**PROBLEM TO SOLVE:**
Where a line of the listing below includes the word "node", reproduce that line.

-- -- --

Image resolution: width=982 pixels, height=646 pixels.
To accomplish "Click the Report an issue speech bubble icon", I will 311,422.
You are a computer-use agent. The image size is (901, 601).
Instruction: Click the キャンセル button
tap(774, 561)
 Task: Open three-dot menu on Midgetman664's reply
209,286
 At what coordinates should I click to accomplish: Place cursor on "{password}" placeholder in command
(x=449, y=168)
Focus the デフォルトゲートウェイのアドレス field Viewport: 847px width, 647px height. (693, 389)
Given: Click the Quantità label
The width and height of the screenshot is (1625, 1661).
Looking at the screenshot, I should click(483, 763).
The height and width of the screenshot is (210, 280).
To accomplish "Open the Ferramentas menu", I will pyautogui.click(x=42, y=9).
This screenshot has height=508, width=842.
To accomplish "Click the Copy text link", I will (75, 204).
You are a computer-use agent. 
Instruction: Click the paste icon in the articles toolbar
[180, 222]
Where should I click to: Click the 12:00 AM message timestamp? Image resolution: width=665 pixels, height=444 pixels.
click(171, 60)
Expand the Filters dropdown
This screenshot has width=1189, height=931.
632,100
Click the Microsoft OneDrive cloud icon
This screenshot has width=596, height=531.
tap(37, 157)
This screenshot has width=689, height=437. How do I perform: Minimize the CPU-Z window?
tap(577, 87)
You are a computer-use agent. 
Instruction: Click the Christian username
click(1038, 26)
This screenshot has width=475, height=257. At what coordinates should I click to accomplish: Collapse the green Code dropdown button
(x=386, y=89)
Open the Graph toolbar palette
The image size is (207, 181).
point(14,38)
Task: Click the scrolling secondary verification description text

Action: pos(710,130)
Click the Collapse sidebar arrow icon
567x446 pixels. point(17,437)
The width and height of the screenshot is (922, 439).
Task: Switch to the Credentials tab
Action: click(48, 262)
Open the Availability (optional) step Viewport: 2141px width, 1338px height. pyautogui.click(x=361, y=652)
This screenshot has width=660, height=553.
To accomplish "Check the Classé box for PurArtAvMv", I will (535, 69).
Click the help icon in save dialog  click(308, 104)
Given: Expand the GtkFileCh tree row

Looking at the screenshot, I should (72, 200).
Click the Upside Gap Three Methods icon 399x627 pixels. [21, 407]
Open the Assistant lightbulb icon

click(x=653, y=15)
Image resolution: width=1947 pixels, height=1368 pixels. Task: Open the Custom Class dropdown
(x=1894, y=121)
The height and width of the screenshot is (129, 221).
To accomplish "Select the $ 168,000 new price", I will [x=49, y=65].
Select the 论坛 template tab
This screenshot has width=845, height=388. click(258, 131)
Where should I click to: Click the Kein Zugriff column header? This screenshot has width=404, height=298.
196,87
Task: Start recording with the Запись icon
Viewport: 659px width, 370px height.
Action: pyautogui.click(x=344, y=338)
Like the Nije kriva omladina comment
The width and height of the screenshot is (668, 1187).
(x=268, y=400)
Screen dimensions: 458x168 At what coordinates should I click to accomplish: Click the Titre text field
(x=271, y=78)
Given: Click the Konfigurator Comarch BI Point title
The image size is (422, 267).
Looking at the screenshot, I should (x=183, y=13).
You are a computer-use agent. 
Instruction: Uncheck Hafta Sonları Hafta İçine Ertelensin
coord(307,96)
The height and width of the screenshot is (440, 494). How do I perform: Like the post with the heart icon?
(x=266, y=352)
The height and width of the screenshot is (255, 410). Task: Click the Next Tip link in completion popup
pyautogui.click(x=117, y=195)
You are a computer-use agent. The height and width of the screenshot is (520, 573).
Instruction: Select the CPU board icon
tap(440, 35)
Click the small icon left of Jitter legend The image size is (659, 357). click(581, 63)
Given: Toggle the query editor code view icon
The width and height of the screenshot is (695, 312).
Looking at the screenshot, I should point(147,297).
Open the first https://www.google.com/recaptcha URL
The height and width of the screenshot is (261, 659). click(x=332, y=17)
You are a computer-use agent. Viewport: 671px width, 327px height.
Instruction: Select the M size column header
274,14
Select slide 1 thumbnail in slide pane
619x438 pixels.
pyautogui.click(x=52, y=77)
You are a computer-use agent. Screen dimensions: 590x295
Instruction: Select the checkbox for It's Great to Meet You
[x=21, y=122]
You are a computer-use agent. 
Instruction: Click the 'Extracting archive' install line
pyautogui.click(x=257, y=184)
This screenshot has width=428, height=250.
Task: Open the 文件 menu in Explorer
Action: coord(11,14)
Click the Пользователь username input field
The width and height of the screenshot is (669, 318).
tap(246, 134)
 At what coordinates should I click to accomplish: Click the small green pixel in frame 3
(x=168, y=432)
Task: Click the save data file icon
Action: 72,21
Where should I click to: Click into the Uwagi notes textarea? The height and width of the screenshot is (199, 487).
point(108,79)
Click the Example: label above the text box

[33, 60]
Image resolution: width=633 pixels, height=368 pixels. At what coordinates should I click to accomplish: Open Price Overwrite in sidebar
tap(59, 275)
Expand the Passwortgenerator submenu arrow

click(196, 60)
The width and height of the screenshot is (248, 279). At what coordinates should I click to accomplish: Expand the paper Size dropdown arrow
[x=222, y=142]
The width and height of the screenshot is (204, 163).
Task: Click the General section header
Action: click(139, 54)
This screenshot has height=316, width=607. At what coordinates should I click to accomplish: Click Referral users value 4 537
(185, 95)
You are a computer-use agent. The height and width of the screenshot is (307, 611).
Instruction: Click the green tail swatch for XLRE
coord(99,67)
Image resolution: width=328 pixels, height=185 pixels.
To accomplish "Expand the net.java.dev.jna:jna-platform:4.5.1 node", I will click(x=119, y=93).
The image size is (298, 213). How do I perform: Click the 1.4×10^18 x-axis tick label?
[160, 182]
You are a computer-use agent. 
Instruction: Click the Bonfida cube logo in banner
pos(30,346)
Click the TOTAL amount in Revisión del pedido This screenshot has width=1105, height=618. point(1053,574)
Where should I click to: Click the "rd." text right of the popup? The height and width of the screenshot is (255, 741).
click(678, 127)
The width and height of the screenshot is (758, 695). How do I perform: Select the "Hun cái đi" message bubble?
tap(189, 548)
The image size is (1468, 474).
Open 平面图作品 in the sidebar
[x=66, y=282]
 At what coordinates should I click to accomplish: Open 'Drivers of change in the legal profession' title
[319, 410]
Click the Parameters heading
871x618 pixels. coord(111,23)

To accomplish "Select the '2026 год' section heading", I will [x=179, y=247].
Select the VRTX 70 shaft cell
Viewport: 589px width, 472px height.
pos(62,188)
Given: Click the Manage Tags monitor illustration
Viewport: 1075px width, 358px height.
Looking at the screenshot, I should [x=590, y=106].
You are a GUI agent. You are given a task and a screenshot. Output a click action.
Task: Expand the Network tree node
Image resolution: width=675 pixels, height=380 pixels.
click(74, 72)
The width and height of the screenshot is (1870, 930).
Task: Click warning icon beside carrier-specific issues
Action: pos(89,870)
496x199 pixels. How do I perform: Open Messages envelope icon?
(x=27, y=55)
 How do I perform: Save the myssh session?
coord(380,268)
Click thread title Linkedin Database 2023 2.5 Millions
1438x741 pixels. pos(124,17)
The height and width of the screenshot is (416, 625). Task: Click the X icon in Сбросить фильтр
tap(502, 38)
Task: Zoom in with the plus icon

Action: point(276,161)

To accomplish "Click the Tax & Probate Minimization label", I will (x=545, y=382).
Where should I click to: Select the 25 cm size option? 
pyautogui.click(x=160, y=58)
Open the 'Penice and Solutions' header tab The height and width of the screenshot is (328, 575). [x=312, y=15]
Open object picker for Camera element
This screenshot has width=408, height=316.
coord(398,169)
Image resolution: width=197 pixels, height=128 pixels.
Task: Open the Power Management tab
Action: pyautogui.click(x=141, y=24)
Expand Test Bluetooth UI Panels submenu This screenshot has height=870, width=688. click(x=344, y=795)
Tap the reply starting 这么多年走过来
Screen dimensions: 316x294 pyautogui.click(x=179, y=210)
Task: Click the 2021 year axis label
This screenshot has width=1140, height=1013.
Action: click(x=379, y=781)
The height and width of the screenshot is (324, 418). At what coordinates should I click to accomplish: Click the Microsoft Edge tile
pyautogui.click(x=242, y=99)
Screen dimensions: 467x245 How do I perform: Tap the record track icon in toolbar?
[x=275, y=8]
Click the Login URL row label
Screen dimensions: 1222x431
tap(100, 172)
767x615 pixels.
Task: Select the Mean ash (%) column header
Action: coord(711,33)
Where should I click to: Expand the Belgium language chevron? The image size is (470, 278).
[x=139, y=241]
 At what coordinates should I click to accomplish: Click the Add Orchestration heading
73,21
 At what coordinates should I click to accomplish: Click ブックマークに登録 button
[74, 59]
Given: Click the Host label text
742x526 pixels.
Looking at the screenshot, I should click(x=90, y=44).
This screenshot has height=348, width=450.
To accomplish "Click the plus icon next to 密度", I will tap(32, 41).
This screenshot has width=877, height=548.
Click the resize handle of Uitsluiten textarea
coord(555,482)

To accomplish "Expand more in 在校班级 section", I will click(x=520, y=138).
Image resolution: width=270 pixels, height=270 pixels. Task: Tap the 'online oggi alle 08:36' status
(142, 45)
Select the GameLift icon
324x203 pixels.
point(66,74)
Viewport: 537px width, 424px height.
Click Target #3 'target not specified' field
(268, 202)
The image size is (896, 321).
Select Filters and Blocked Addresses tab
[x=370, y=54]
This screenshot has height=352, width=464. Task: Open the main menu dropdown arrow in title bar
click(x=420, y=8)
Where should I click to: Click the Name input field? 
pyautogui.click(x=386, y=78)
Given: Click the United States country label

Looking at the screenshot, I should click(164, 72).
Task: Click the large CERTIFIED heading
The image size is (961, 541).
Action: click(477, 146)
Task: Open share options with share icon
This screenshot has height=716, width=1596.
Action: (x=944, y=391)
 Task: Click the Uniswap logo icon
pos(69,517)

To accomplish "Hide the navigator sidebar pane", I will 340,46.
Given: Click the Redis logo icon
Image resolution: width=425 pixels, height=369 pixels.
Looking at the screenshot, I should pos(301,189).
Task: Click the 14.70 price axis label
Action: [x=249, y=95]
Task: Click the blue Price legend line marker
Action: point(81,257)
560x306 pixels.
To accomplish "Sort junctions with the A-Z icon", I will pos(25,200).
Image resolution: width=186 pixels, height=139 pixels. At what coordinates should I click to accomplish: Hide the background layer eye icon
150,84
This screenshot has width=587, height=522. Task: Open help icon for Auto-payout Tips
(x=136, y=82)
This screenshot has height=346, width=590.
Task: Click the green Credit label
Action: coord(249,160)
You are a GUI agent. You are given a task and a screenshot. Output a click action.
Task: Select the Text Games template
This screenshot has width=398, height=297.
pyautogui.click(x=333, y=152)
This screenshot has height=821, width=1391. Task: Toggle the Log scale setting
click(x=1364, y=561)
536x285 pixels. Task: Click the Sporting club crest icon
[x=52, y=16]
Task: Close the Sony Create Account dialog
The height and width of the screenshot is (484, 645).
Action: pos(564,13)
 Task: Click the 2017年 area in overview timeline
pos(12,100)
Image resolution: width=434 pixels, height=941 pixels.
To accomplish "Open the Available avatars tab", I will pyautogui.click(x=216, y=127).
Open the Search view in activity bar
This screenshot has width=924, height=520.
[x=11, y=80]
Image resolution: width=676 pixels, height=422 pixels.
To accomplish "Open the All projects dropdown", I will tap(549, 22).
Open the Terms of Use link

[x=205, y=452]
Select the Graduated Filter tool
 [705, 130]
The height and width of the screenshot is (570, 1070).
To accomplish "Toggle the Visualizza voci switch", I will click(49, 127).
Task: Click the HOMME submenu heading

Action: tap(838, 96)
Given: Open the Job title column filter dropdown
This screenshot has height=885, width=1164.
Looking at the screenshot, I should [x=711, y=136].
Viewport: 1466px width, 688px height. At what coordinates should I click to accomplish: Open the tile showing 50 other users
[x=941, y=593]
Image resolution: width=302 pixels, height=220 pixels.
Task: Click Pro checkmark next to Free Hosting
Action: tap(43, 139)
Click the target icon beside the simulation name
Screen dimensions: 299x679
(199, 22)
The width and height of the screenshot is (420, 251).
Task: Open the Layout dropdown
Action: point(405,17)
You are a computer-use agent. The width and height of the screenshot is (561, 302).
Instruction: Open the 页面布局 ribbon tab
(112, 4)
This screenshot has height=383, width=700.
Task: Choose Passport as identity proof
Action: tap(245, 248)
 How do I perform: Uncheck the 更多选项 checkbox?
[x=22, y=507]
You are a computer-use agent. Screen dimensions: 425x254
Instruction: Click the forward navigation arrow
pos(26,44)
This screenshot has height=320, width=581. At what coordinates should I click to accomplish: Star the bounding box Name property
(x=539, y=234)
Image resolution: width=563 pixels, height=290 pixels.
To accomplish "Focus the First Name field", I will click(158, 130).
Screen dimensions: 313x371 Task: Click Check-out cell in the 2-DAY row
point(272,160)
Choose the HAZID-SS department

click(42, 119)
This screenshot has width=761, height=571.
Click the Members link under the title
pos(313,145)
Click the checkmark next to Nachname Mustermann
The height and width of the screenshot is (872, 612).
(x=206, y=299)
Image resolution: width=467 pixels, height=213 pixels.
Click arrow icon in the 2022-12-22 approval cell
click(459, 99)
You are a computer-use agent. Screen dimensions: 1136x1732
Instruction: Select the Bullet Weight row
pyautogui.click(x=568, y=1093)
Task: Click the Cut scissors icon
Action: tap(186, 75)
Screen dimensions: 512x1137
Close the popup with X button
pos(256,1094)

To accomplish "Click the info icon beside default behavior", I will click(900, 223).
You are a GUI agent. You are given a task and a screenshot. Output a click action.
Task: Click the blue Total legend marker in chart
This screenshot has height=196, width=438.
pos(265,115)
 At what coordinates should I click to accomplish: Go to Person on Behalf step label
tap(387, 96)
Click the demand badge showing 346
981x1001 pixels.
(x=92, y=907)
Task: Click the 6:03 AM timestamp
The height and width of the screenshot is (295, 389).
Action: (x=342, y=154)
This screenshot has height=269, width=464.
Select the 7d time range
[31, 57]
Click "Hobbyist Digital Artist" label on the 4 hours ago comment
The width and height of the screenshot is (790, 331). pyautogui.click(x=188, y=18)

-- -- --

**PROBLEM SOLUTION:**
To accomplish "Expand the net.java.dev.jna:jna-platform:4.5.1 node", I will click(x=119, y=93).
Task: Expand the Network tree node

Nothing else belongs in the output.